--- BEGIN Source text ---
The Requirements Life Cycle: Management and Reuse

Just as systems, products, and engagements have life cycles, requirements do as well. It’s easy to look at a requirements traceability matrix and imagine that all requirements spring magically anew from the ether during each engagement.

Let’s look at some considerations that drive requirements creation and reuse.

  • Situation-specific requirements are the unique requirements that are identified and managed for the specific, local conditions and needs encountered in each engagement. Even if two different customers end up asking for and needing the exact same thing, the process of eliciting each of their expressed requirements is unique for that engagement. Most other types of requirements can be reused from engagement to engagement and from project to project and from release to release.
  • Internal solution requirements are those related to the solution offered by the engagement team. Vendors, consultants and even internal solution providers tend not to develop solutions from a completely blank slate for every engagement. They tend to apply variations on a limited range of solution components from their areas of specialization. For example, I spent most of my career working for vendors and consultants offering particular kinds of solutions, e.g., turnkey thermo-mechanical pulping systems, nuclear power plant simulators, Filenet document imaging solutions, furnaces and control systems for the metals industry, operations research simulations, and so on. Other solution teams will apply different components and solutions for different areas of endeavor. Each of those solution offerings have their own implicit requirements that the customer must understand. My company may include a series of 22,000 horsepower double-disc refiners in its solution, but it’s also understood that the customer has to provide a certain kind of support flooring, drainage, access clearance, electrical power, water for cooling and sealing and lubrication, and so on. So actually, requirements can go in both directions (customer-to-solution team, and solution team-to-customer). Each standard component specified for a solution may carry its own standard (reused) and situation-specific (unique) requirements.
--- END Source text ---
Tasks and exercises:
1/ In the requirements life cycle text, what horsepower are the double-disc refiners that a company might include in its solution?
2/ According to the requirements life cycle text, why can requirements go from the solution team to the customer, not only from the customer to the solution team?
3/ List everything the requirements life cycle text says the customer has to provide when the refiners are part of the solution.
The lines after this point have no connection to the requirements life cycle text.
--- BEGIN Data ---
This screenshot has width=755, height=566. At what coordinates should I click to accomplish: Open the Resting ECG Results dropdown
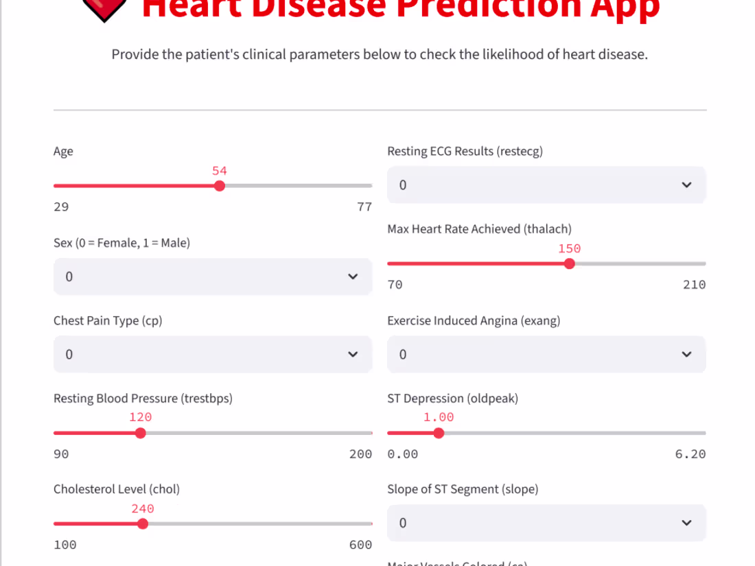(546, 185)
--- END Data ---
Solved problems:
1/ 22,000 horsepower.

2/ Each solution offering carries its own implicit requirements that the customer must understand. If a company includes refiners in its solution, the customer is understood to have to provide things like support flooring, drainage and electrical power.

3/
- Support flooring
- Drainage
- Access clearance
- Electrical power
- Water for cooling, sealing and lubrication